The Gospels of Matthew and Luke record Jesus as indicating that John the Baptist may have been the greatest man who had ever lived—with one caveat.

Matthew 11:11

Luke 7:28

“Truly I tell you, among those born of women no one has arisen greater than John the Baptist; yet the least in the kingdom of heaven is greater than he.”

“I tell you, among those born of women no one is greater than John; yet the least in the kingdom of God is greater than he.”

 

Cyril of Jerusalem (313–386), a theologian of the early church, emphasizes the point:

Even though Elijah the Tishbite was taken up to heaven, he was not greater than John. [See 2 Kings 2:11.]
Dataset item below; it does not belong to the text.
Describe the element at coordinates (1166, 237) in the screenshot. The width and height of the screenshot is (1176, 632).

Enoch too was translated but was not greater than John. [See Gen. 5:24.]

Moses was the greatest of lawgivers and all the prophets were admirable, but none greater than John.
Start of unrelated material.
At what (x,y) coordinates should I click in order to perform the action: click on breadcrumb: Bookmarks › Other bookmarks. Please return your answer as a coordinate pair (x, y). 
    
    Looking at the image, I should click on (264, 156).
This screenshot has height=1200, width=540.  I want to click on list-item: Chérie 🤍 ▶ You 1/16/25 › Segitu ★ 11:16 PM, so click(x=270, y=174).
It is not I who would dare to compare prophet with prophet, but their Master and ours who himself declared, “Among those born of women, there is none greater than John.”

But then Cyril adds this note: “Observe! Not ‘born of virgins,’ but ‘born of women’!”1

So for Cyril of Jerusalem, John the Baptist can be regarded only as the “second greatest man who ever lived.” Jesus was not born of a woman (but see Gal. 4:4) but of a virgin, and that makes all the difference. (To follow the logic, we must assume that, for Cyril, a “virgin” was not yet a “woman.”)

Other New Testament interpreters would note that John’s preeminence endures only up to the advent of the kingdom of heaven.

The least in the kingdom are greater than him and so, obviously, the greatest in the kingdom—children and the childlike (Matt. 18:4), servants and slaves (Matt. 20:26–27)—must be greater still.

1. J. Ballie et al., eds., Library of Christian Classics, 26 vols. (Philadelphia: Westminster, 1953–66), 4:93–94.